Check each line of the material below, and copy it if it holds the string "computer".
╔══
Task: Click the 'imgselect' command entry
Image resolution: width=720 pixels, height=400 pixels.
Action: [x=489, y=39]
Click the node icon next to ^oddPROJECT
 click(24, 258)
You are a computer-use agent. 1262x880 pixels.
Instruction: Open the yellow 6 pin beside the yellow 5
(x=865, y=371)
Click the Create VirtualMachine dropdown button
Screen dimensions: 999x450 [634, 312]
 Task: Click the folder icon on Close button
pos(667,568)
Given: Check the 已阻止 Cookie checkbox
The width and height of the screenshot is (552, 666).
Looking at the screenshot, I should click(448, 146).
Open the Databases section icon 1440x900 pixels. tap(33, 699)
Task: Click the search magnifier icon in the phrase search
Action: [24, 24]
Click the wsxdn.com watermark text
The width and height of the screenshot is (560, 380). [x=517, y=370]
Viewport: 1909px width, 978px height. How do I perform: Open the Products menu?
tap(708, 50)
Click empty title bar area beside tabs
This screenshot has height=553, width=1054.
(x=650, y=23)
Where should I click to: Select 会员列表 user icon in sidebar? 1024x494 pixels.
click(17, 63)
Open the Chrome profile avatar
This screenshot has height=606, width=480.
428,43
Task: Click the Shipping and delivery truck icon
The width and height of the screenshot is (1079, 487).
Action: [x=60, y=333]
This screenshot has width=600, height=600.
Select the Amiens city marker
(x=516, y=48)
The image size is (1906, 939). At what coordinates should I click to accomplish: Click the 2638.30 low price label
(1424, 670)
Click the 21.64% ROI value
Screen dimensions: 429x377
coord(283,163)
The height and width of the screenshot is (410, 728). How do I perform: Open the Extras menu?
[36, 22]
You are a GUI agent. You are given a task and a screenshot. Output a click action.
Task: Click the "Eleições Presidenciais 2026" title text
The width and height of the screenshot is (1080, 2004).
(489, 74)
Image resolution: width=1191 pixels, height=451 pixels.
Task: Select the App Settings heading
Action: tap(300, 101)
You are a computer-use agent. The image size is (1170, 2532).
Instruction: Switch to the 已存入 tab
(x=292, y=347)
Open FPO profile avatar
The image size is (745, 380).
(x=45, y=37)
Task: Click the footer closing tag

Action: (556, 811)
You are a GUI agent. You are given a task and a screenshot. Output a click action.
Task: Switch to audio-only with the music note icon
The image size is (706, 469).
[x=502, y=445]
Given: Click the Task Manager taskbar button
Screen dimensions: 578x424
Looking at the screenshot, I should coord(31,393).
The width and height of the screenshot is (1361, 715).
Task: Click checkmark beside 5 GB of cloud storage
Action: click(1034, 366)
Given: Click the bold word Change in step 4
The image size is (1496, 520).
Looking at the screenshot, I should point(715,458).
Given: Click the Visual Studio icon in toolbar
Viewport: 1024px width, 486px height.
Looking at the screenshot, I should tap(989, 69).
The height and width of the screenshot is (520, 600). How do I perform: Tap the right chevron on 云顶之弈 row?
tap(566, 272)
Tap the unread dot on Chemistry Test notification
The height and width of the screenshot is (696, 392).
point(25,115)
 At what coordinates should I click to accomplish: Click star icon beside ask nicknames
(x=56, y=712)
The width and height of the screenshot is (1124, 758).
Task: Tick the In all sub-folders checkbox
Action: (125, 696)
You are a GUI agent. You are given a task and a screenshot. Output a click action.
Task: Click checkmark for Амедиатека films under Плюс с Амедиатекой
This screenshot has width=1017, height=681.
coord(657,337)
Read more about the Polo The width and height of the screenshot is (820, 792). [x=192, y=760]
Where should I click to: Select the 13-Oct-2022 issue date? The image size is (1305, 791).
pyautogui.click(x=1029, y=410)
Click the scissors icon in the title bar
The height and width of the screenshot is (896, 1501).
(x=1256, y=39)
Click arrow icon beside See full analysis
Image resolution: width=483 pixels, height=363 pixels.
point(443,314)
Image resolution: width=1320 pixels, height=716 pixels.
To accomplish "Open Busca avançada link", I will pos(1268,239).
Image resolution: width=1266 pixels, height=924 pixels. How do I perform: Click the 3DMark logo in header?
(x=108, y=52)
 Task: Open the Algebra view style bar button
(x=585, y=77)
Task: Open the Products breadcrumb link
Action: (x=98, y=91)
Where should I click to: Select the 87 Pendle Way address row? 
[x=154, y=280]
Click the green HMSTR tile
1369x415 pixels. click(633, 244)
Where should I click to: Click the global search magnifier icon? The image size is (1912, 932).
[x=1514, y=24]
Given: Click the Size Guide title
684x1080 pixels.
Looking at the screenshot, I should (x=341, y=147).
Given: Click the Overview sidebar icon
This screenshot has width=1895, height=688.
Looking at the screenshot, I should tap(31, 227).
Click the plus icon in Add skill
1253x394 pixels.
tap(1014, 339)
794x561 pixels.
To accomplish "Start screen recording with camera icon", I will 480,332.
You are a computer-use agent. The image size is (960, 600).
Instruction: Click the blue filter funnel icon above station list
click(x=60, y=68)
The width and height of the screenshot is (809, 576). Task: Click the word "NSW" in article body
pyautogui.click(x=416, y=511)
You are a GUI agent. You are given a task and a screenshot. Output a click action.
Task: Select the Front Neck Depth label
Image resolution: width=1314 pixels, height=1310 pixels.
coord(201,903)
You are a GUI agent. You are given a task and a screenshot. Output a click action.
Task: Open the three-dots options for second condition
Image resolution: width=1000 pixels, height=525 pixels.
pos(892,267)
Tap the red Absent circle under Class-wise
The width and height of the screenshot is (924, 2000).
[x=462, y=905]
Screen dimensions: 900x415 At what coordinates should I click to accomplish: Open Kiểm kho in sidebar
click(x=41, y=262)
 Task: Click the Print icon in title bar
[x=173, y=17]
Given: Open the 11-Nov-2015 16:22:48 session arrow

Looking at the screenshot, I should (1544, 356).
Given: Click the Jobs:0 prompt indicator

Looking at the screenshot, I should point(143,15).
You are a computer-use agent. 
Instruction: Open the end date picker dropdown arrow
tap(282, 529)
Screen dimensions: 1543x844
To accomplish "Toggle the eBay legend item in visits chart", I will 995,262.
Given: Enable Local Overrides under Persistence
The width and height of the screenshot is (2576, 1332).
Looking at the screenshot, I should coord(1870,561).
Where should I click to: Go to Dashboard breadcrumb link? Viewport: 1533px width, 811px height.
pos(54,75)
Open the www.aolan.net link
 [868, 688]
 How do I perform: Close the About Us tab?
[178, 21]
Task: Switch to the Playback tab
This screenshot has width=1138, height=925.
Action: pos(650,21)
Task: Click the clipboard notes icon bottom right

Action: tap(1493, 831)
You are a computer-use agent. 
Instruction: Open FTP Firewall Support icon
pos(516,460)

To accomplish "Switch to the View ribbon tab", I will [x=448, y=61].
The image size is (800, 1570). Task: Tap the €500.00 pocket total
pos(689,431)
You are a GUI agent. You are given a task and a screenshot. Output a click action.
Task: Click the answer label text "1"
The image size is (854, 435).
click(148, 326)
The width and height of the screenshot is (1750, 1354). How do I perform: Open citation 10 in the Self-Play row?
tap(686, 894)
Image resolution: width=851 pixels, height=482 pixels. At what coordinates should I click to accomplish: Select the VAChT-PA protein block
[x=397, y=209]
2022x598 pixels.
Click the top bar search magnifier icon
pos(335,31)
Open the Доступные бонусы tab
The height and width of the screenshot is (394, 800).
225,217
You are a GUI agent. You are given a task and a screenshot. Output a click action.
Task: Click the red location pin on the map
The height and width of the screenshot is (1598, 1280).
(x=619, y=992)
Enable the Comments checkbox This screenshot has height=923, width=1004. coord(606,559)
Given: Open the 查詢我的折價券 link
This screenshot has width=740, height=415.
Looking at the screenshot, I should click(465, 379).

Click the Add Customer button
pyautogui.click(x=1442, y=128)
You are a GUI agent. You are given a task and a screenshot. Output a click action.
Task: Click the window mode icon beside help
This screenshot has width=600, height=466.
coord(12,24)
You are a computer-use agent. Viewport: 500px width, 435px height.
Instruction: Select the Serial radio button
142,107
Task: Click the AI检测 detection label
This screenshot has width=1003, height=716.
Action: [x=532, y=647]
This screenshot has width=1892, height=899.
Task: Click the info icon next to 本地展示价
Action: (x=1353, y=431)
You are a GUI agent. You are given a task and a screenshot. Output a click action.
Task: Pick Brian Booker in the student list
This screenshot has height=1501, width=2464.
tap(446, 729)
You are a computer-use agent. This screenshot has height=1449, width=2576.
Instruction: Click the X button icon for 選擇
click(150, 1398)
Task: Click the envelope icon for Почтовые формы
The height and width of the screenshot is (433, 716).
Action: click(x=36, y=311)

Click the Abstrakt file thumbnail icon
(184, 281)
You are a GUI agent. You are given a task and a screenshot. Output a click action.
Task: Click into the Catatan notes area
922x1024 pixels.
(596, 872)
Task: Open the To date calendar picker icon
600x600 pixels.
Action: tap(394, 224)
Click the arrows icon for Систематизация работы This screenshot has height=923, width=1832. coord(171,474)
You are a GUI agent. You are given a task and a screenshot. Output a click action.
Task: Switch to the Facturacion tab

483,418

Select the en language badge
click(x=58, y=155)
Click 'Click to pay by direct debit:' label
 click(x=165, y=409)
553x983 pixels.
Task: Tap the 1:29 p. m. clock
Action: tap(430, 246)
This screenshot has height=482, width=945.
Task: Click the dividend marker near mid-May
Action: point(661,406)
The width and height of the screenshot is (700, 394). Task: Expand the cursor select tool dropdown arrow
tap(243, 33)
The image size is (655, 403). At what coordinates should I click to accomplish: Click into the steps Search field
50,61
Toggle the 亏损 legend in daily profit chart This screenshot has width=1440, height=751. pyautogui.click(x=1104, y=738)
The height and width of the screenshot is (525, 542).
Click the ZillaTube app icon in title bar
╚══
■ **RESPONSE TO THIS EXERCISE**:
You are a computer-use agent. 1262x880 pixels.
You are a computer-use agent. The image size is (1170, 2532).
You are a computer-use agent. The image size is (960, 600).
You are a computer-use agent. 
You are a computer-use agent. 
You are a computer-use agent. Viewport: 500px width, 435px height.
You are a computer-use agent. This screenshot has height=1449, width=2576.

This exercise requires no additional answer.